Storing Lumber for Your New Post Frame Building
Ideally, use lumber promptly. Otherwise store in a cool, dry location, avoiding direct sunlight and preferably indoors where humidity variations will be minimal.
Unlike green lumber, keep kiln or air-dried lumber away from moisture, otherwise product may lose value added by careful seasoning. Dry lumber if saturated with water, such as from rain, melting snow or contact with wet ground, can lose dimensional stability, warp and otherwise deteriorate. Lumber exposed to alternate wetting and drying will check, split, warp and discolor.
If stored outdoors, keep dried lumber off the ground and protected by paper, wrapping, tarpaulins, or canvas. Paper wrapping offers short-term protection and, if torn, repair immediately. Dilapidated wrapping holding rainwater may increase moisture regain more than if lumber had no protection.

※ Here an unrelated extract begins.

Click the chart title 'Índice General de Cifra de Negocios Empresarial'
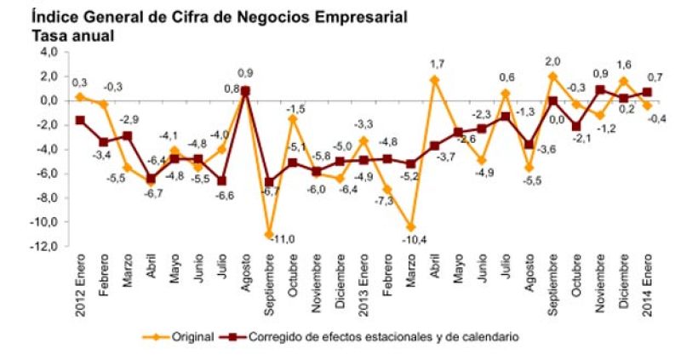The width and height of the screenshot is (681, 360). (x=219, y=17)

Why use dry lumber? Lumber grade stamped at a 19% or less moisture content is termed “dry lumber”. Dry lumber is relatively dimensionally stable – meaning shrinkage probability is negligible. University research studies have shown an 8’ long 2×4 will lose approximately 1” in length, when naturally drying. Drying lumber also reduces chances mold or other fungi will attack wood. “Green” (20% or higher moisture content – not color) lumber is prone to warp, cup and split as part of natural drying process. Holding power of nails driven into green wood drying in place drops substantially over time.
Read more about dry vs. green lumber here: https://www.hansenpolebuildings.com/2011/09/499green-lumber-vs-dry-lumber/
Air flow is the most important factor in outside lumber storage. Allow large air volumes to circulate freely around stacked lumber in order to evaporate moisture from lumber. Provide an open storage area with no trees or buildings blocking air flow. Remove weeds, grasses and other vegetation around lumber as they harbor insects and fungal spores.
Good water drainage in storage area is important. Standing water adds to humidity increasing mold and stain possibilities on lumber.
When stacking lumber on stickers (also known as dunnage), place stickers in perfect vertical alignment with one another. Otherwise, sagging will occur. Solid stacked lumber is often stored in packaged units bound with tie straps (or banding) for easier handling. Separate stacked units by spacers, usually at least 4”, and aligned with lower stickers to prevent sagging.
Storing lumber under a roof offers better protection by keeping material dry and bright.
Lumber, especially pressure preservative treated, is particularly susceptible to warping and twisting while curing. These materials are best incorporated into the new building as quickly as possible. In the event lumber will not be used immediately, keep bound tightly.
Bands placed by lumber company will rarely be adequate to maintain dimensional stability. Tight chains or cable restraints around lumber at frequent intervals, tightened as material dries, may help. Even these measures may be inadequate to prevent lumber warp, twist and bow.
In any case, prior to installation in the new building, protect pressure treated lumber from direct sunlight and rain.